Reviewed by Heidi Tworek, PhD Candidate, History Department
James Lang’s On Course is an accessible and wittily-written guide to all the major aspects of the first semester of teaching. Lang takes readers through their first semester week by week, from writing the class syllabus, lecturing, and leading discussions right up to the last days of class and designing and interpreting student evaluations. The major contributions of the book stem from its down-to-earth practical advice and its excellent summaries of existing literature on teaching and learning.
The most important service of Lang’s book is its immense practicality. Rather than simply advising that teachers dress as they feel appropriate on the first day of teaching, he suggests ‘safe’ outfits for men (long pants and collared shirt) and women. Similarly, he advises new lecturers to concentrate on enunciating the final words in their sentences, as we tend to run out of breath toward the end of a sentence, yet often the most important information occurs in those final words. Over and above such straightforward practical tips, Lang encourages reflection on the best means to promote student learning and engagement in the classroom. Rather than merely advocate group work for its own sake, for instance, Lang grounds his argument in the VARK Inventory statistics on different learning styles and academic work on student satisfaction. He encourages instructors to combine participation evaluation with students’ own self-assessment, and provides a sample form in the appendix. Since Lang guides readers through the entire semester, his book offers the follow-up advice that other books often lack. He not only explains how to incorporate clear learning objectives into a syllabus and how to ensure that students understand their responsibilities throughout the semester, but he also explains how to re-energize the classroom during sluggish periods by creating posters, staging mock trials, or using case studies.
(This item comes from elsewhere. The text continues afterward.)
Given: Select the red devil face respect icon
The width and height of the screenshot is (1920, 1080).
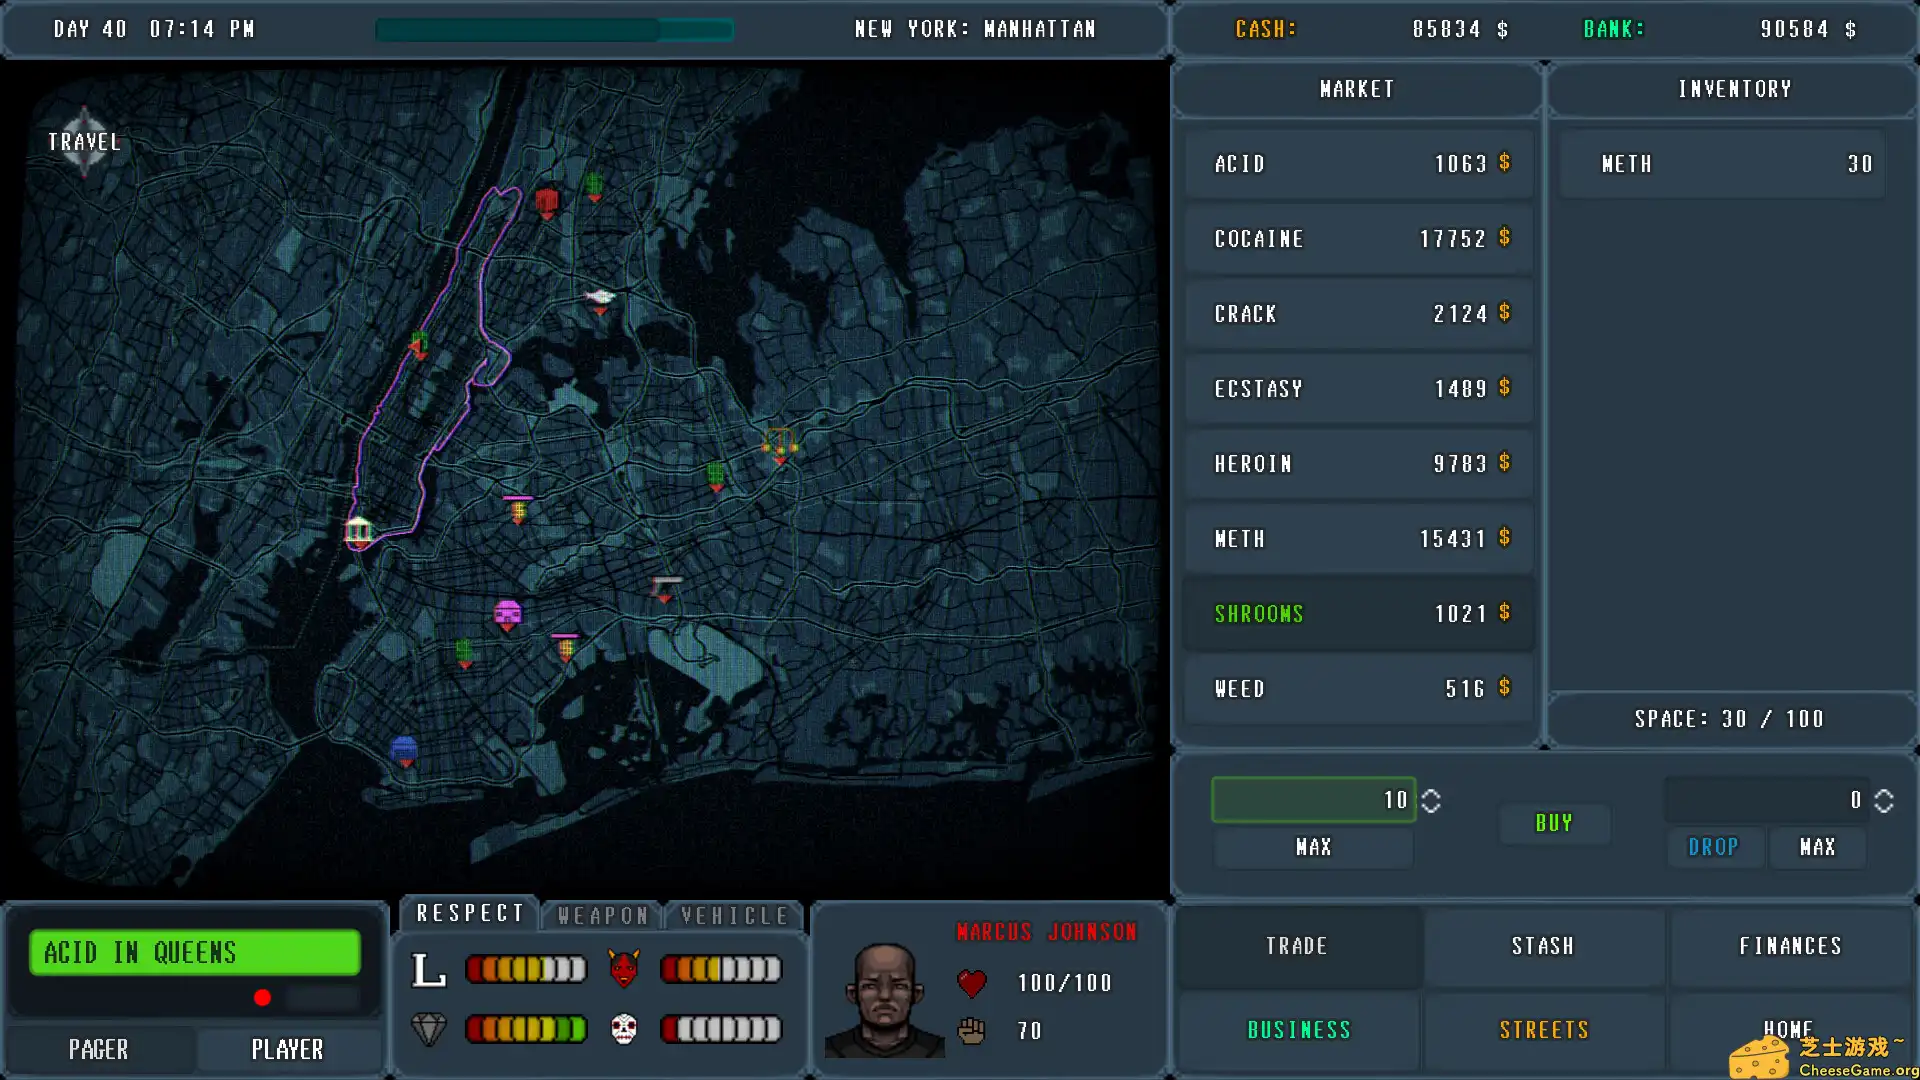Looking at the screenshot, I should tap(624, 967).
While the book’s main focus is practical advice, Lang also explores more theoretical concerns. In week 7, Lang discusses two classic learning models: Jean Piaget’s constructivist theory of knowledge and William Perry’s three-stage scheme of college-level learning (the wish to discover the “truth”; relativism; and mature and reflective learning). Lang also draws from two popular classics, McKeachie’s Teaching Tips and What the Best College Teachers Do and a variety of other online sources. In combining foundational pedagogical theory with classic teaching texts, he provides a good start for thinking about educational theory.
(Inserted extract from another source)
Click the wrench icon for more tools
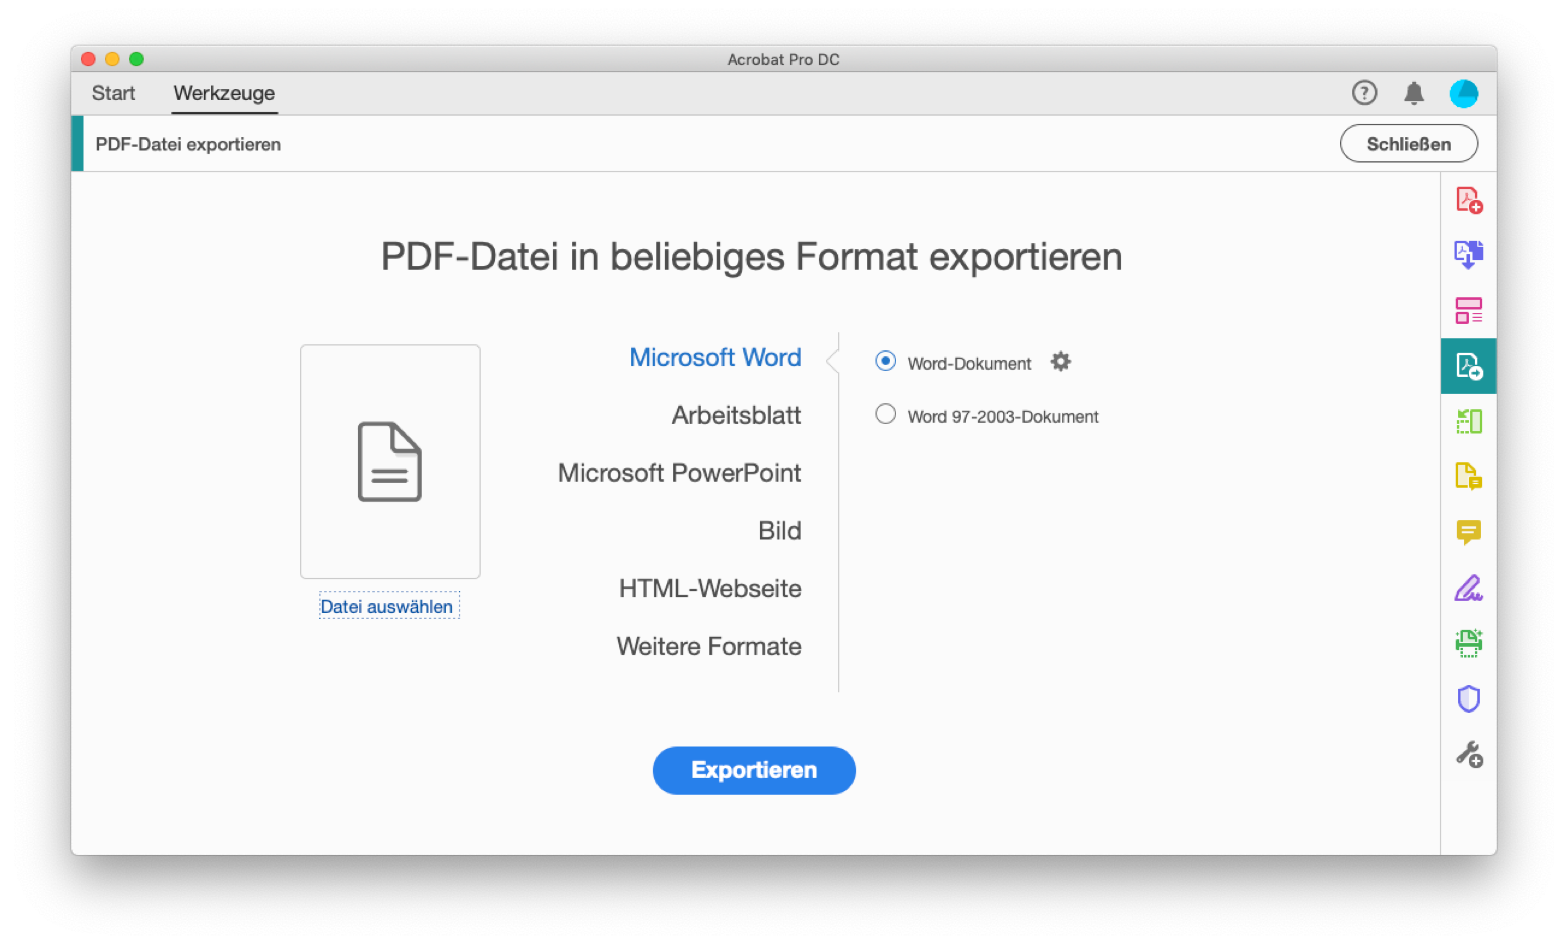 (x=1468, y=754)
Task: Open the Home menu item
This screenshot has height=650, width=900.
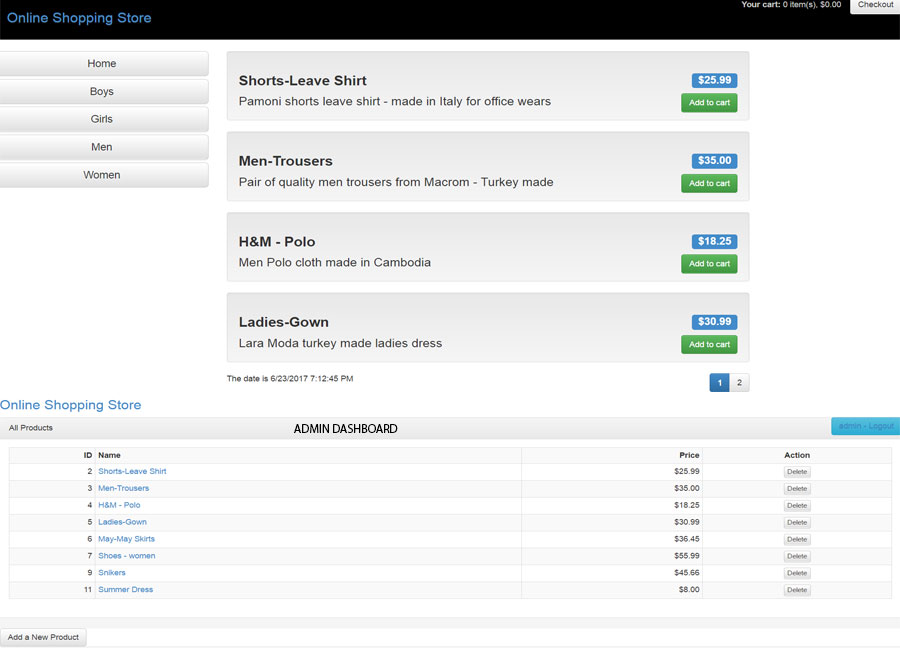Action: pyautogui.click(x=102, y=64)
Lang synthesizes different theoretical approaches with his own experience, and happily admits his own mistakes, such as turning up to the first day of class in navy-blue khakis that he had cut haphazardly into shorts himself. In provoking our laughter, he helps us to reflect on our own approach to clothing or presence in the classroom. While Lang is an English professor, he introduces examples from science classrooms, such as Harvard physics professor Eric Mazur’s use of the Personal Response Systems (PRS), or “clickers.” Lang suggests how instructors in both the humanities and the sciences can use PRS to measure student learning throughout the lecture as well as create an interactive atmosphere by allowing student responses to help determine the next stage of the lecture’s content. In addition to high-tech advice on using clickers or maintaining a class wiki, Lang also suggests plenty of low-tech activities, such as “inkshedding” (in-class free writing). Each chapter ends with a highly useful annotated bibliography of literature and resources; at the end of the book Lang lists his top ten resources, five of which are online.
Some of Lang’s advice is more controversial. In particular, in week 6, Lang recommends grading according to his own highly detailed point system. That he is able to illustrate how different mathematical schemes can yield different grades in itself provides evidence against purely numerical grading schemes. Nevertheless, Lang’s categories for his point scheme will certainly generate productive discussion on the challenges of grading and give first-time teachers a useful starting-point for reflecting on how to quantify student achievement.
In sum, Lang’s book is an excellent start for those dipping their toes into pedagogical literature for the first time or those seeking practical tips for their first semester of teaching. By demystifying teaching, providing practical advice and encouraging further exploration, On Course shows us the promise of mindful teaching. For a first-time teacher, this is an excellent buy.